» **Your instructions**
Retyping the records exactly, down to the last line, is the whole job.

» **Information**

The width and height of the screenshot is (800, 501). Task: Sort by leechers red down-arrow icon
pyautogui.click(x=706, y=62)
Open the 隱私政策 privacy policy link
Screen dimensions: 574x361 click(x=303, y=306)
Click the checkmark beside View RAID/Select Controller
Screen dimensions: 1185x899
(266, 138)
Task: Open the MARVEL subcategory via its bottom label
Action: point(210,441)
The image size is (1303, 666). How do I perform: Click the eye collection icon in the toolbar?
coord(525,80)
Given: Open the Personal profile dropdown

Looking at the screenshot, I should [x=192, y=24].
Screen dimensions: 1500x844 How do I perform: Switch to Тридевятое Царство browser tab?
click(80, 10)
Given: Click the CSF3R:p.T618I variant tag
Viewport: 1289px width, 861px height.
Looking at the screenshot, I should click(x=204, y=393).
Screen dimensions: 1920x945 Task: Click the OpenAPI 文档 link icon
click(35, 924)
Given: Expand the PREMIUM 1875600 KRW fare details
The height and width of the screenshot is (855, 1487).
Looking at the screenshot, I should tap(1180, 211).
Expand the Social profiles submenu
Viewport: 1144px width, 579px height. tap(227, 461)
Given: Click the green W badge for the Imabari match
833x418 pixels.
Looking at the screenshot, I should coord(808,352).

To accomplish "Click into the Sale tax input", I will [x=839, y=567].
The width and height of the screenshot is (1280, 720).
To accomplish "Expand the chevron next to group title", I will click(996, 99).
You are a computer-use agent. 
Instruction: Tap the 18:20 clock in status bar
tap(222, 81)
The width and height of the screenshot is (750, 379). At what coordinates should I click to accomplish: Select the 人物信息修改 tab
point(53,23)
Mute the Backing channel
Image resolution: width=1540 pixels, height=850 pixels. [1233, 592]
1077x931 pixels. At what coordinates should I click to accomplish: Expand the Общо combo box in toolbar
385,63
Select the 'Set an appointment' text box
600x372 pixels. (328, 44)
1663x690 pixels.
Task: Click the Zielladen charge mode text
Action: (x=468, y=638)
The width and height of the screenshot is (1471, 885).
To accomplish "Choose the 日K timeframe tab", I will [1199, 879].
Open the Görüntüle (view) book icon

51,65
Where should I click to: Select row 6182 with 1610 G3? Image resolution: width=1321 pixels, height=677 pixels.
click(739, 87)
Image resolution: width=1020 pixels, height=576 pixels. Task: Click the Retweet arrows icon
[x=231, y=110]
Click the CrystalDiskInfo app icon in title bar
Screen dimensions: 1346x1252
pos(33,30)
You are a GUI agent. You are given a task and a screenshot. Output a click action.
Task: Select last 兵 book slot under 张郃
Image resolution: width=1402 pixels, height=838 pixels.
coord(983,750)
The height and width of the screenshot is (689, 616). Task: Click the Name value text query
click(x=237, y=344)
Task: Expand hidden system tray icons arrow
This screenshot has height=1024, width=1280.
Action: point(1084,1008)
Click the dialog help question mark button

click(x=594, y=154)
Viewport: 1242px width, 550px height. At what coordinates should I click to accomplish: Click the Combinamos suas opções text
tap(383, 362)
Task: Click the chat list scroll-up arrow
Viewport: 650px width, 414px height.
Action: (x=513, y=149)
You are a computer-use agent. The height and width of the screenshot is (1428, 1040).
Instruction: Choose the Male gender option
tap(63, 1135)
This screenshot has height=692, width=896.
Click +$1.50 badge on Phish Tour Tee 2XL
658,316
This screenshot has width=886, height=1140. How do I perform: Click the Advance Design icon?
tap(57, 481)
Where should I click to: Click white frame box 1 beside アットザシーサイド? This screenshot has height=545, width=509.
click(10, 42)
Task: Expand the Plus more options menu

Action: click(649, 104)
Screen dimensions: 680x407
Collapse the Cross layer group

» **Written response**
The width and height of the screenshot is (800, 501). Task: Sort by leechers red down-arrow icon
pyautogui.click(x=706, y=62)
Open the 隱私政策 privacy policy link
Screen dimensions: 574x361 click(x=303, y=306)
Click the checkmark beside View RAID/Select Controller
Screen dimensions: 1185x899
(266, 138)
Task: Open the MARVEL subcategory via its bottom label
Action: point(210,441)
The image size is (1303, 666). How do I perform: Click the eye collection icon in the toolbar?
coord(525,80)
Given: Open the Personal profile dropdown

Looking at the screenshot, I should [x=192, y=24].
Screen dimensions: 1500x844 How do I perform: Switch to Тридевятое Царство browser tab?
click(80, 10)
Given: Click the CSF3R:p.T618I variant tag
Viewport: 1289px width, 861px height.
Looking at the screenshot, I should click(x=204, y=393).
Screen dimensions: 1920x945 Task: Click the OpenAPI 文档 link icon
click(35, 924)
Given: Expand the PREMIUM 1875600 KRW fare details
The height and width of the screenshot is (855, 1487).
Looking at the screenshot, I should tap(1180, 211).
Expand the Social profiles submenu
Viewport: 1144px width, 579px height. tap(227, 461)
Given: Click the green W badge for the Imabari match
833x418 pixels.
Looking at the screenshot, I should coord(808,352).

To accomplish "Click into the Sale tax input", I will [x=839, y=567].
The width and height of the screenshot is (1280, 720).
To accomplish "Expand the chevron next to group title", I will click(996, 99).
You are a computer-use agent. 
Instruction: Tap the 18:20 clock in status bar
tap(222, 81)
The width and height of the screenshot is (750, 379). At what coordinates should I click to accomplish: Select the 人物信息修改 tab
point(53,23)
Mute the Backing channel
Image resolution: width=1540 pixels, height=850 pixels. [1233, 592]
1077x931 pixels. At what coordinates should I click to accomplish: Expand the Общо combo box in toolbar
385,63
Select the 'Set an appointment' text box
600x372 pixels. (328, 44)
1663x690 pixels.
Task: Click the Zielladen charge mode text
Action: (x=468, y=638)
The width and height of the screenshot is (1471, 885).
To accomplish "Choose the 日K timeframe tab", I will [1199, 879].
Open the Görüntüle (view) book icon

51,65
Where should I click to: Select row 6182 with 1610 G3? Image resolution: width=1321 pixels, height=677 pixels.
click(739, 87)
Image resolution: width=1020 pixels, height=576 pixels. Task: Click the Retweet arrows icon
[x=231, y=110]
Click the CrystalDiskInfo app icon in title bar
Screen dimensions: 1346x1252
pos(33,30)
You are a GUI agent. You are given a task and a screenshot. Output a click action.
Task: Select last 兵 book slot under 张郃
Image resolution: width=1402 pixels, height=838 pixels.
coord(983,750)
The height and width of the screenshot is (689, 616). Task: Click the Name value text query
click(x=237, y=344)
Task: Expand hidden system tray icons arrow
This screenshot has height=1024, width=1280.
Action: point(1084,1008)
Click the dialog help question mark button

click(x=594, y=154)
Viewport: 1242px width, 550px height. At what coordinates should I click to accomplish: Click the Combinamos suas opções text
tap(383, 362)
Task: Click the chat list scroll-up arrow
Viewport: 650px width, 414px height.
Action: (x=513, y=149)
You are a computer-use agent. The height and width of the screenshot is (1428, 1040).
Instruction: Choose the Male gender option
tap(63, 1135)
This screenshot has height=692, width=896.
Click +$1.50 badge on Phish Tour Tee 2XL
658,316
This screenshot has width=886, height=1140. How do I perform: Click the Advance Design icon?
tap(57, 481)
Where should I click to: Click white frame box 1 beside アットザシーサイド? This screenshot has height=545, width=509.
click(10, 42)
Task: Expand the Plus more options menu

Action: click(649, 104)
Screen dimensions: 680x407
Collapse the Cross layer group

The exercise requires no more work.